Un radiateur claque parce que le métal se dilate contre un point dur : collier trop serré, tube coincé dans une cloison, patin soudé par la peinture. Le remède consiste à redonner du jeu, jamais à serrer davantage. Une montée en température plus progressive réduit l'amplitude des bruits dès le premier matin.
Les signes qui ne trompent pas
- Une série de claquements secs dans les vingt minutes suivant le démarrage
- Le bruit part du mur ou du sol, pas du corps du radiateur
- Craquements plus marqués sur les radiateurs éloignés de la chaudière
- Bruits également présents le soir, quand l'installation refroidit
- Gargouillis d'eau qui accompagnent les claquements sur un ou deux appareils
Les causes possibles
1Un tube contraint dans une traversée
Un tube de 16 mm s'allonge d'environ 1 mm par mètre pour 60 °C d'écart : sur dix mètres de distribution, cela fait un centimètre de course. S'il traverse une cloison sans fourreau, scellé au plâtre, il frotte puis lâche d'un coup. Il suffit de dégager la traversée sur deux centimètres et de combler au mastic souple.
2Des fixations ou consoles trop serrées
Pattes murales et consoles sont conçues avec un léger jeu pour laisser l'appareil glisser. Un serrage à fond, un patin plastique disparu ou de la peinture accumulée bloquent ce mouvement et transmettent chaque dilatation au mur. Desserrer d'un quart de tour et glisser des patins PTFE de quelques euros règle la majorité des cas.

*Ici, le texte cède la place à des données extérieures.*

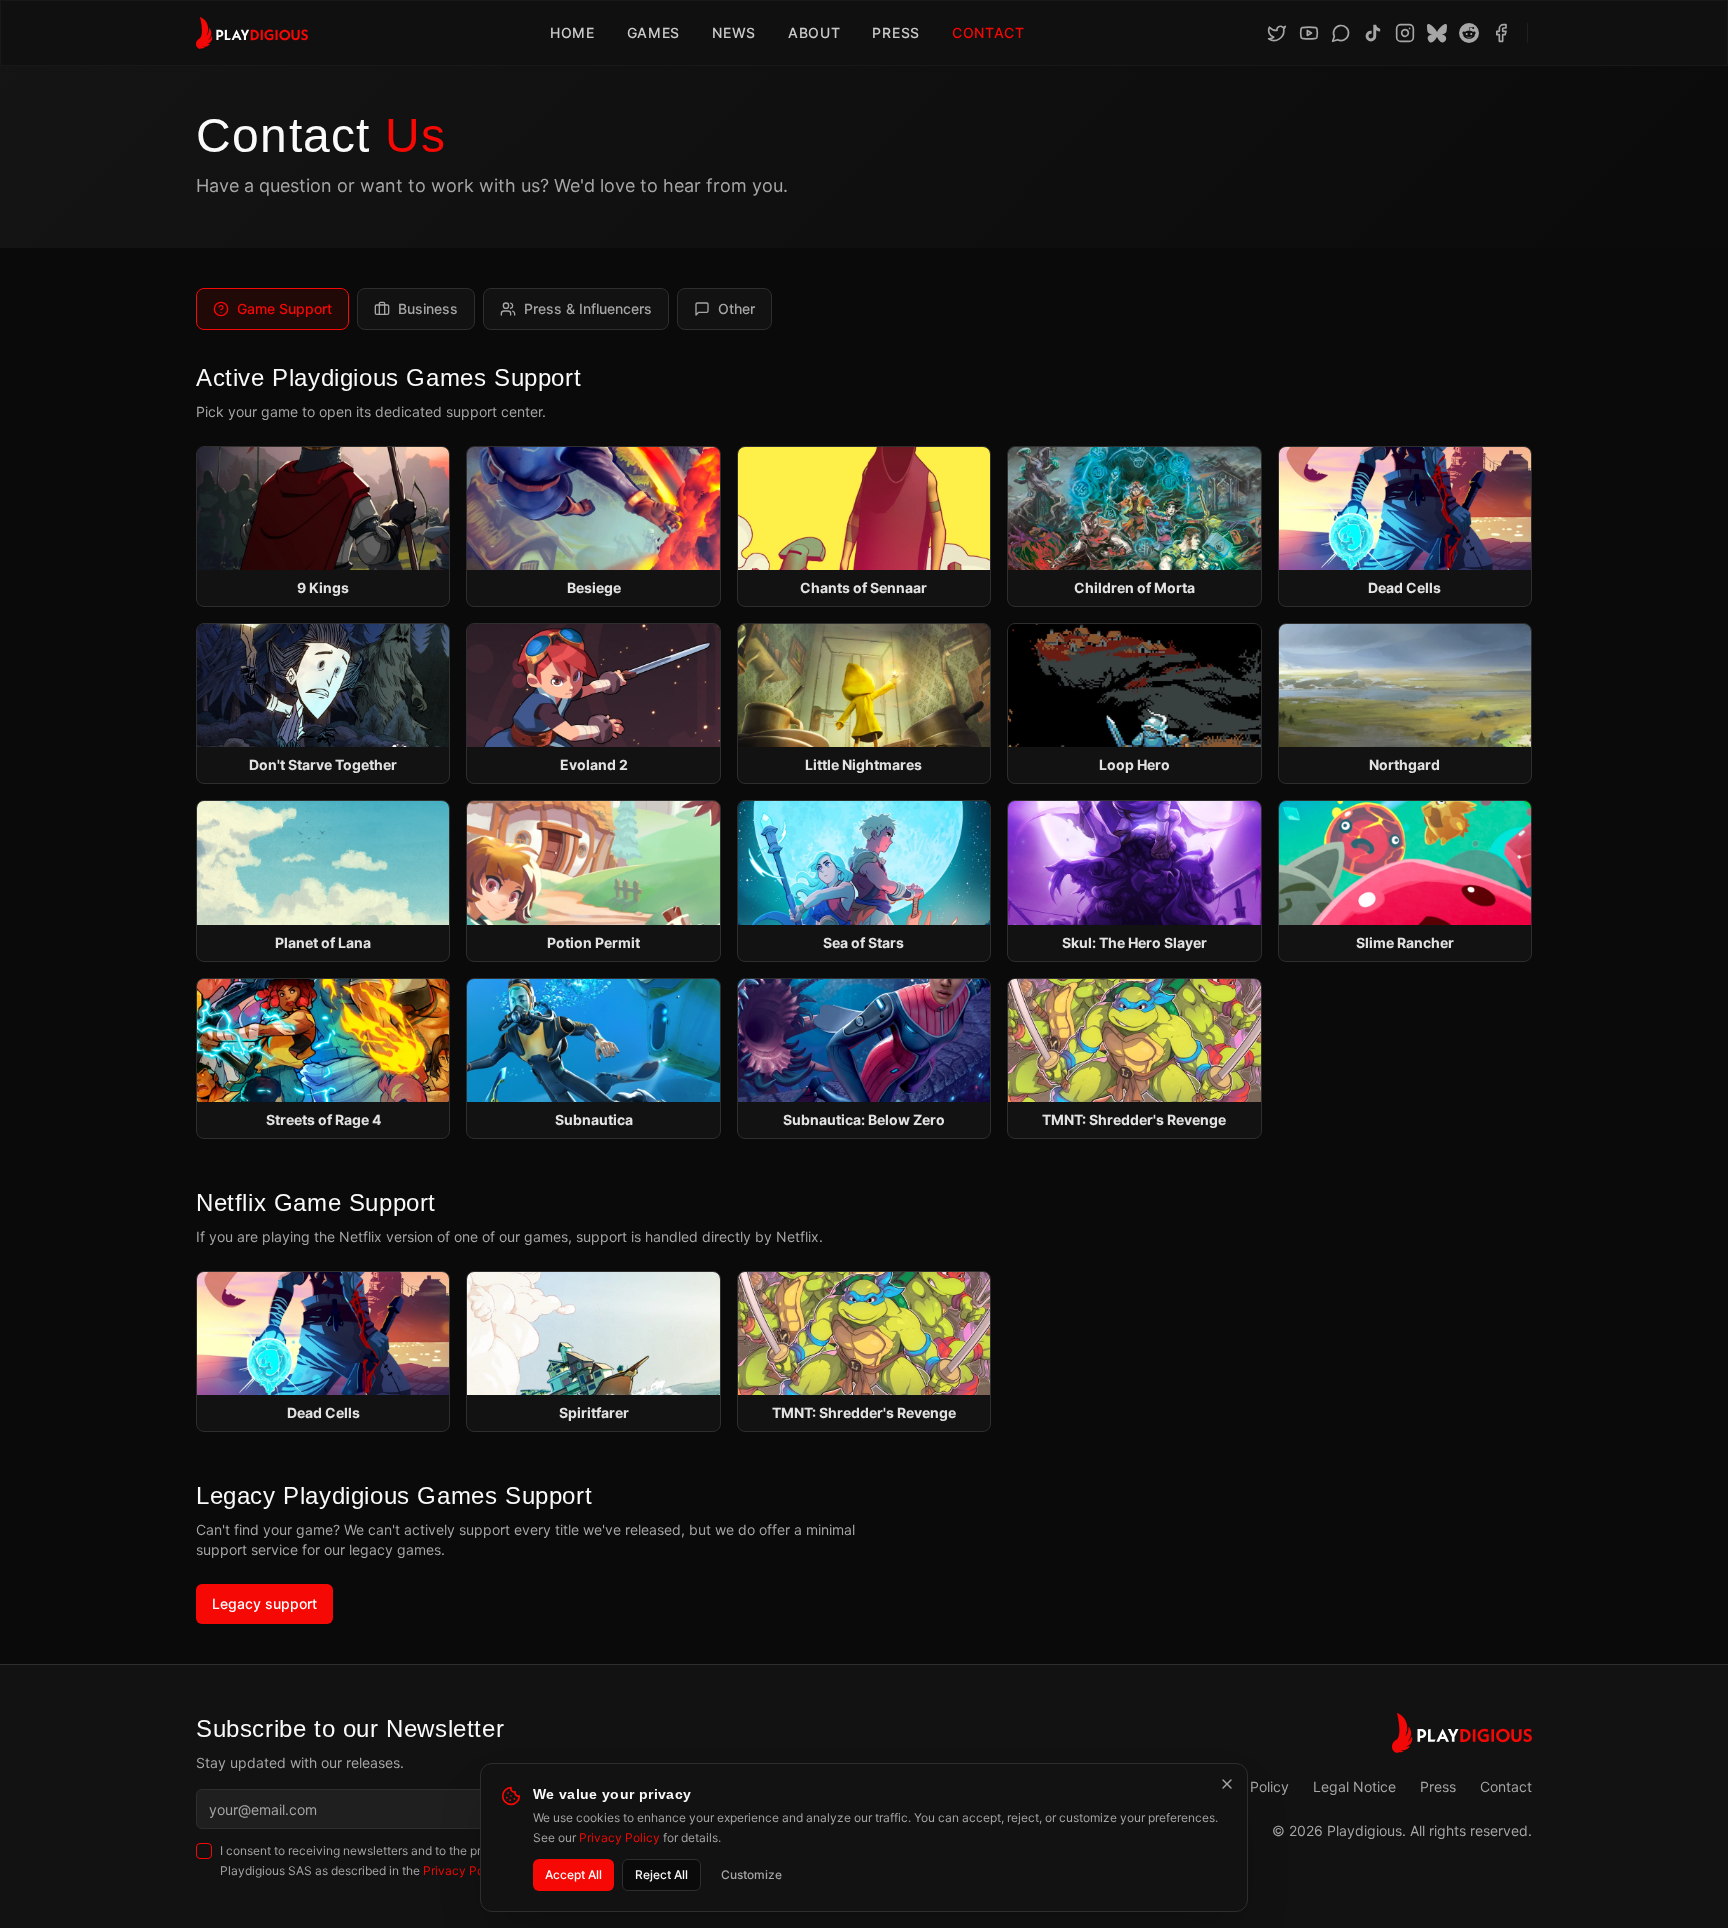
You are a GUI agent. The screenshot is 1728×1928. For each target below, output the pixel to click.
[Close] (1227, 1784)
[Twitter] (1277, 33)
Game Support (284, 308)
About (814, 32)
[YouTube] (1309, 33)
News (734, 32)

3De l'air emprisonné dans le corps de chauffe
Une bulle coincée en partie haute produit des claquements liquides et des gargouillis au démarrage, quand l'eau chaude arrive brutalement. Le haut du radiateur reste alors tiède. Une purge classique suffit, à condition de repressuriser ensuite le circuit entre 1,2 et 1,5 bar à froid, sous peine de récidive immédiate.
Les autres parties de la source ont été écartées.